═══ READING TEXT ═══

Far too few foreign travellers find their way to Mallipo Beach with the Chollipo Arboretum just a comfortable walk away. So if you need a break from Seoul’s hustle and bustle and you are looking for a truly Korean vacation experience, don’t look any further: Hop on the next bus to Taean and take a breather like the locals do.
I Don’t Understand
After two long days packed with excitement in Korea’s capital Seoul, it’s time to hit the lesser-beaten paths. I chose the Taean area about two hours west of Seoul. This region is mainly popular with local tourists for its beautiful beaches and amazing natural wealth.
While taking the bus from Seoul’s Express Terminal is still quite easy, the fact that apart from annyeonghaseyo which means hello, and gamsahamnida which translates to thank you, my Korean is non-existent makes a trip outside of the global comfort zone a bit challenging.
Standing at the ticket counter of Taean’s central bus station, I’m staring at a huge board full of pretty signs and many numbers. “Annyeonghaseyo! Mallipo Beach?” I hope the lady behind the glass shield understands the destination despite my accent. Also, I’ve seen this beach resort written Maripo as well as Manripo, so I can just count on her imagination. But yes, she seems to understand where I want to go. “12.20 gate 11” is her very brief info. Fair enough, our mutual communication skills aren’t sufficient for pleasantries, anyway.
Lost in Language
I have to wait for almost an hour and not only am I by far the youngest traveler despite my advanced age, I am also by far the least Asian one. I feel my fellow-travellers inconspicuous glances all over me. Seems like today, Taean’s travellers are clearly in for a minor attraction while waiting for their bus.
My bus turns into curb number 11 at 12:10 p.m. While waiting, I learned the Korean characters for Ma, Ri, and Po from the large sign hanging above the curb. Also, I now can identify the word Taean when I see it. Not bad for two days in Korea.
But my enthusiasm and confidence are soon nipped in the bud.
Half a dozen elderly ladies get on the bus before me. As I try to pay with my T-Money card at the machine next to the driver’s seat, all of them are shouting some certainly useful information at me. Sadly, they are shouting in Korean. And because I don’t understand anything and try again to get an appreciative beep from the stupid machine, they laugh and keep hollering. By now they should realize that I don’t understand anything, hence, they repeat their orders louder and louder. Well, ladies, that’s not how it works. Unfortunately, if someone doesn’t speak a language, simply repeating what has been said over and over again and louder and louder is of no use.
Only when the bus driver explains to me with some gestures and two words that sound close to English that I only need to beep at the end of the journey do I understand and I sit down in an empty seat and half a dozen old ladies now also lean back and relax.

═══ RECORDS SHOWN ═══

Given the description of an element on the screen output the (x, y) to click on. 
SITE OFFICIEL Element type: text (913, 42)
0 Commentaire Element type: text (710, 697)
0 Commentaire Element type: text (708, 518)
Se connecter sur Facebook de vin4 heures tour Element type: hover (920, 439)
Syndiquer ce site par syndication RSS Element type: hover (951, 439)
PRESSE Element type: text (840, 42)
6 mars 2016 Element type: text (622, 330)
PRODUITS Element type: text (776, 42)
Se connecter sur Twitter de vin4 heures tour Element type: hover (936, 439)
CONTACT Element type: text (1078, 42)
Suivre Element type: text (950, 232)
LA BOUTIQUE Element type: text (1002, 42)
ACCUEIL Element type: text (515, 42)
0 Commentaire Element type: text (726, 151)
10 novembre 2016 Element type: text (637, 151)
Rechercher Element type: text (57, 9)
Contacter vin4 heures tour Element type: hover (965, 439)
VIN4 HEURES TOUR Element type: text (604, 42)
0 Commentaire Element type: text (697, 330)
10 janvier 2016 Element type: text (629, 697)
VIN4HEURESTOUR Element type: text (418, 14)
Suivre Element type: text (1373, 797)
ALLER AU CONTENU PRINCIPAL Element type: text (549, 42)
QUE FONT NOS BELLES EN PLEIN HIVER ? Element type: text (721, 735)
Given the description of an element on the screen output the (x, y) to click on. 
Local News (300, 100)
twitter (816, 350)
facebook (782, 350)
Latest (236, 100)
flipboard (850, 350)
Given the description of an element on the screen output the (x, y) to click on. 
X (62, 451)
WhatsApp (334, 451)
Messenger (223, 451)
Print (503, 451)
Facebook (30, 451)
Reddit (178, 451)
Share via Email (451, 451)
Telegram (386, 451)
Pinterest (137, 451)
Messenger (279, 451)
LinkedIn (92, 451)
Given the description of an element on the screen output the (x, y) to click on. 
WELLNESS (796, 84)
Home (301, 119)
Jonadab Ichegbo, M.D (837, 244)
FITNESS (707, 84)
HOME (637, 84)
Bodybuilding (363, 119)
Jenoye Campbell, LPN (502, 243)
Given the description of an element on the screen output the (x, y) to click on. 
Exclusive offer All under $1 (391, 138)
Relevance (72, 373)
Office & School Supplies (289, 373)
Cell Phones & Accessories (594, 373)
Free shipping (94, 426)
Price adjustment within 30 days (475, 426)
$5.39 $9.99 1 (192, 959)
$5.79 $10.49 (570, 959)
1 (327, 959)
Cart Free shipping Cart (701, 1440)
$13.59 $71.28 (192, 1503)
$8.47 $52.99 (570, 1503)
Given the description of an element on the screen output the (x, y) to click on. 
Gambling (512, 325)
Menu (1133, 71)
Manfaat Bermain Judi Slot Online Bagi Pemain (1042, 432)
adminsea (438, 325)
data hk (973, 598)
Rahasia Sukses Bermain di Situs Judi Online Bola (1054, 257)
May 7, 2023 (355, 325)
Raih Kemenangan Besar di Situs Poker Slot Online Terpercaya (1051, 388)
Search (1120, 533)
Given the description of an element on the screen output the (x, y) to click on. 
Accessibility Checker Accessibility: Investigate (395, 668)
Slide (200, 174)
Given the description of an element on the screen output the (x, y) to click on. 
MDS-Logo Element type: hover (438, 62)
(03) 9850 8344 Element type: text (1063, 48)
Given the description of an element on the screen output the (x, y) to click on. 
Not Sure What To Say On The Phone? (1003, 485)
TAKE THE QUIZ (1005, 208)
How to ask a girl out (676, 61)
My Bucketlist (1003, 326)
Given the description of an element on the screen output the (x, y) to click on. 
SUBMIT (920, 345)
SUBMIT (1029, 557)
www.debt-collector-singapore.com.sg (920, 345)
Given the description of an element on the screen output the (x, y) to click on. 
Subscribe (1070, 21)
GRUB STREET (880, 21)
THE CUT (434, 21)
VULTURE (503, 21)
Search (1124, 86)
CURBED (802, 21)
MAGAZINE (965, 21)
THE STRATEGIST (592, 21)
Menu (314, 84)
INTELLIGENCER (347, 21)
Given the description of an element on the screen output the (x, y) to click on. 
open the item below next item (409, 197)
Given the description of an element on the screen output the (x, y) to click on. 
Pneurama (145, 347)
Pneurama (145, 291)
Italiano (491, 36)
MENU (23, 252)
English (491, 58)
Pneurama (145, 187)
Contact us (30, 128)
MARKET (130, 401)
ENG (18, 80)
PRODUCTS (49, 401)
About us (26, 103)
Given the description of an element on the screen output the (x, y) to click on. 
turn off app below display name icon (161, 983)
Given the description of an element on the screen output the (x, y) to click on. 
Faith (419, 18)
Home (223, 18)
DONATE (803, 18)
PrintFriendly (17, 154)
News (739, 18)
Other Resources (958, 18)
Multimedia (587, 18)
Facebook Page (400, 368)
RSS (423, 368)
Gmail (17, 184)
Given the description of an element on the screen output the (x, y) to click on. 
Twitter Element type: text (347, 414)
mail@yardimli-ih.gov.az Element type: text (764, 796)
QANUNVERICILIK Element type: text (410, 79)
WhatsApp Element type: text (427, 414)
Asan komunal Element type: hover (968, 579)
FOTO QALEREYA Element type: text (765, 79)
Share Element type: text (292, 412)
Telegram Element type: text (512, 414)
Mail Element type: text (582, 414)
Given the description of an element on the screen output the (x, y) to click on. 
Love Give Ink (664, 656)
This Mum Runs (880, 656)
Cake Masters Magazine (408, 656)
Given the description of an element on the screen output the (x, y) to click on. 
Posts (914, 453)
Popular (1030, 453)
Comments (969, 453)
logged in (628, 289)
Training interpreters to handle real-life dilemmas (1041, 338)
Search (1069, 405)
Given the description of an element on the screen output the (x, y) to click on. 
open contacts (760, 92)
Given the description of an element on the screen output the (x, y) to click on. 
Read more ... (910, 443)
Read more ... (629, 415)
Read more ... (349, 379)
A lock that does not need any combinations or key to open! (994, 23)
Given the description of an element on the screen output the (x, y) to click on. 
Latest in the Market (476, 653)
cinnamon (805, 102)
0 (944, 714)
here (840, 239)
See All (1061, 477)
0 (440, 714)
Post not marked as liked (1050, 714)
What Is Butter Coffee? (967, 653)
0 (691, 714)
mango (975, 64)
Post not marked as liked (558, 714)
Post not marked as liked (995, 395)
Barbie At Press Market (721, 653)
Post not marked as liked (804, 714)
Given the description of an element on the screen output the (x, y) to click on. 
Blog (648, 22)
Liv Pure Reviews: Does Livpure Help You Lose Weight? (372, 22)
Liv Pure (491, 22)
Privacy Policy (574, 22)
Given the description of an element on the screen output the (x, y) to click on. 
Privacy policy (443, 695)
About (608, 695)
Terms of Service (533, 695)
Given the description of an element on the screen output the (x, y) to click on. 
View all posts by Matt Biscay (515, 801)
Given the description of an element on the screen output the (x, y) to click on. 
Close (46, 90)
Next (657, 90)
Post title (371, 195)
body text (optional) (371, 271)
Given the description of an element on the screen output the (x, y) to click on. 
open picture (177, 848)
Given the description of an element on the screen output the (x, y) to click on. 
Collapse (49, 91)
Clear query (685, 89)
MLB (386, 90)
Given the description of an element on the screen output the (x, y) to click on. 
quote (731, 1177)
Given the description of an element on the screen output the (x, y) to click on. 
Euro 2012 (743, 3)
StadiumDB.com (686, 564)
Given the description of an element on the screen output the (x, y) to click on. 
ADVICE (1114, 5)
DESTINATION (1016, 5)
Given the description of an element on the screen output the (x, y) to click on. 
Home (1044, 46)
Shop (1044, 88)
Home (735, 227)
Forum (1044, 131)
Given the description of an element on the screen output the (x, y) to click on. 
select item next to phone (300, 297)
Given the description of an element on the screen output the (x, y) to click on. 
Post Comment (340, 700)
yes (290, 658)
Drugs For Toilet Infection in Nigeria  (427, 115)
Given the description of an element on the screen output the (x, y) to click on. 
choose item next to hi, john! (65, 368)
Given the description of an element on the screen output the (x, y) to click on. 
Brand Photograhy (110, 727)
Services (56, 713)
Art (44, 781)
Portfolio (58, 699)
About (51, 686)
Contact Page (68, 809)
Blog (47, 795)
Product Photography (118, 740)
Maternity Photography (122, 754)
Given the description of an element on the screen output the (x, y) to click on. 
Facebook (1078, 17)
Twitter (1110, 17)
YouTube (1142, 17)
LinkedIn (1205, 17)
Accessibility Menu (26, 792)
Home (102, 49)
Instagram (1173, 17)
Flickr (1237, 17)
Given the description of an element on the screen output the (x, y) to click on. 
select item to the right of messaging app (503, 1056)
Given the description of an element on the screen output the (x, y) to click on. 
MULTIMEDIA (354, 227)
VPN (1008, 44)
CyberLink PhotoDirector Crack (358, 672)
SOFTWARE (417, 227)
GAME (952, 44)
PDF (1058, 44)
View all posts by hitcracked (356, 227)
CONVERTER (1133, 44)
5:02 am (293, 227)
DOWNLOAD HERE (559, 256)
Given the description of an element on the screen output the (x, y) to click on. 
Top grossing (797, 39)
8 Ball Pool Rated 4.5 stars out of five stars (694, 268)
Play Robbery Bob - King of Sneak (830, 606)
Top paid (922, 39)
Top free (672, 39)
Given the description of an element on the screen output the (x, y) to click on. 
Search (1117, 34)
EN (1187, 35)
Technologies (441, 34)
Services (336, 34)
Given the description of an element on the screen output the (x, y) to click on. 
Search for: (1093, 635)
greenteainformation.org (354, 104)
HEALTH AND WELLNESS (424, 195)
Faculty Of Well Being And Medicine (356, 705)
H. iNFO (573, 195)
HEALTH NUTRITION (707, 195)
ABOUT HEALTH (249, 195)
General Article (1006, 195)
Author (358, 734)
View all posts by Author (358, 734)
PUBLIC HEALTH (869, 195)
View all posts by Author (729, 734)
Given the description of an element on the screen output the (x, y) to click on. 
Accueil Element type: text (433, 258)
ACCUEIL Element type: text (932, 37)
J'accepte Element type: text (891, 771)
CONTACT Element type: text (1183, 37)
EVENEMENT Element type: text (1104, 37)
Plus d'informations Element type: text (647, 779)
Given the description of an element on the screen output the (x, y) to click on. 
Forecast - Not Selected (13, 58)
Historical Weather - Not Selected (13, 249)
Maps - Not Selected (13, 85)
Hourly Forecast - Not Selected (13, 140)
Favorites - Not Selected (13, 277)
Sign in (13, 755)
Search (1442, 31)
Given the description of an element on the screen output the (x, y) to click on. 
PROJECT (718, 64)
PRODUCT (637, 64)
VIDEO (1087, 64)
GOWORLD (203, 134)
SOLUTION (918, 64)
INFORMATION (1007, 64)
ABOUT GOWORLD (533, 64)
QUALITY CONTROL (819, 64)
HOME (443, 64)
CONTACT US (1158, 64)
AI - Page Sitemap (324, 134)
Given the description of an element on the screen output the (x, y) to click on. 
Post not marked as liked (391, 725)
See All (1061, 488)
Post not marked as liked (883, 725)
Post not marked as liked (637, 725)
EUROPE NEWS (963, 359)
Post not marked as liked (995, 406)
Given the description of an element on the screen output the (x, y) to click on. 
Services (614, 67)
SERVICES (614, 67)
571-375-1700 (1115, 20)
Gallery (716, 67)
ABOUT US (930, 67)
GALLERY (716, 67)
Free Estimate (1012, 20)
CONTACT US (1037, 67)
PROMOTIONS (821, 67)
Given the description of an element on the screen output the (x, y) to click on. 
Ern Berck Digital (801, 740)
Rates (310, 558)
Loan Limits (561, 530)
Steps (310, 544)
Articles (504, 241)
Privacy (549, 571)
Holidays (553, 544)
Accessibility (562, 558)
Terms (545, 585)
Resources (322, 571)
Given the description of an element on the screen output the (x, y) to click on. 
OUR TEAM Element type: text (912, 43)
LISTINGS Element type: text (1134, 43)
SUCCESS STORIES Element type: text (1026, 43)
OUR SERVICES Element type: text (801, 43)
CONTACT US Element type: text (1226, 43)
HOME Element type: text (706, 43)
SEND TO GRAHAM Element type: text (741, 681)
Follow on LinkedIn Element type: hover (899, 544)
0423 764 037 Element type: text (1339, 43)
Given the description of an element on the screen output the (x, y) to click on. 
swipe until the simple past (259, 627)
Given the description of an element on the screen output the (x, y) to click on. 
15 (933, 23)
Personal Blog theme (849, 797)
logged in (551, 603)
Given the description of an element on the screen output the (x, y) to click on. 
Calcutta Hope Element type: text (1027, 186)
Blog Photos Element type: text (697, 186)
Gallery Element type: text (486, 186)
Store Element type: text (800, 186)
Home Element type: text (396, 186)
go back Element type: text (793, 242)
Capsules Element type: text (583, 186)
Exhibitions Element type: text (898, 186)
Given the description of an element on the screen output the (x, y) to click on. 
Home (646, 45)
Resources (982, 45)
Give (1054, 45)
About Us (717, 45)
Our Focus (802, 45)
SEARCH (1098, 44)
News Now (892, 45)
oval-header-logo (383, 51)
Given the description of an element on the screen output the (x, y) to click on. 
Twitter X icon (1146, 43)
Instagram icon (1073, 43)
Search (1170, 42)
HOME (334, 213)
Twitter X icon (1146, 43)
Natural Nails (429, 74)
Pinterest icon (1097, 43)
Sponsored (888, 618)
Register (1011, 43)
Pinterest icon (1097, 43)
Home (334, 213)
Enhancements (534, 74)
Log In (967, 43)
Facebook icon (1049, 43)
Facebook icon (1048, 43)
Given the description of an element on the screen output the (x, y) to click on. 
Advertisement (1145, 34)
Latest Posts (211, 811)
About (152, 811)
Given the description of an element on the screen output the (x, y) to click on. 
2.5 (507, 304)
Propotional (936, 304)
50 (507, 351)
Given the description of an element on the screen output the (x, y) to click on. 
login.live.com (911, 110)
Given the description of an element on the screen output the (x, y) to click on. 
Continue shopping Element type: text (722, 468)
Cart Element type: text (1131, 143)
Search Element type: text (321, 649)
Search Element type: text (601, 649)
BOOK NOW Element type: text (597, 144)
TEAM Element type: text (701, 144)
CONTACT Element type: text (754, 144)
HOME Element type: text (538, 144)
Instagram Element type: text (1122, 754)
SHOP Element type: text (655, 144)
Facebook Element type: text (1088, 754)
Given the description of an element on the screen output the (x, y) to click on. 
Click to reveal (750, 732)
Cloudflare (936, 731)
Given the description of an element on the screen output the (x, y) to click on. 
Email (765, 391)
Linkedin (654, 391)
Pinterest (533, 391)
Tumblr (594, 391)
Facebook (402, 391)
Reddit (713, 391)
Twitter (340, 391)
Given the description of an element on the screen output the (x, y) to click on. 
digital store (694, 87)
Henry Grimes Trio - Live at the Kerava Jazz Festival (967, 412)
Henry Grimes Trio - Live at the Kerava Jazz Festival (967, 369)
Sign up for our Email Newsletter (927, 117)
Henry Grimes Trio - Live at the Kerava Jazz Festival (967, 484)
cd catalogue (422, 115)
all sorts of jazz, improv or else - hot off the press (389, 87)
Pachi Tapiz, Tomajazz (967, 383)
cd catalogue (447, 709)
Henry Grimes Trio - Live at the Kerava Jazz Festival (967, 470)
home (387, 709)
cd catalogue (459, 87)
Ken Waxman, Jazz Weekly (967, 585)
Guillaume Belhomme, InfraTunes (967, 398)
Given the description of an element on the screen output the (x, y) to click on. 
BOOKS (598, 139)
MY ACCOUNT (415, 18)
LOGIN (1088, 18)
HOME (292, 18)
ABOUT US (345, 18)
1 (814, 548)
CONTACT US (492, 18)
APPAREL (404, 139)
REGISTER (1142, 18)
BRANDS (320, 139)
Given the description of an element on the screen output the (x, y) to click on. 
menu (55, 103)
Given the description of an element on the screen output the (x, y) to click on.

═══

**TO DO**
a – In the travel text, at what time does the bus turn into curb number 11?
b – Say whether each statement agrees with the travel text, and quote the words that decide it: (i) The Taean area lies about two hours west of Seoul. (ii) The woman at the ticket counter gives gate 12 as the departure point. (iii) The bus driver explains that the T-Money card only needs to beep at the end of the journey.

**WORKED SOLUTIONS**
a – 12:10 p.m.

b –
(i) Yes: "I chose the Taean area about two hours west of Seoul."
(ii) No: "“12.20 gate 11” is her very brief info."
(iii) Yes: "I only need to beep at the end of the journey"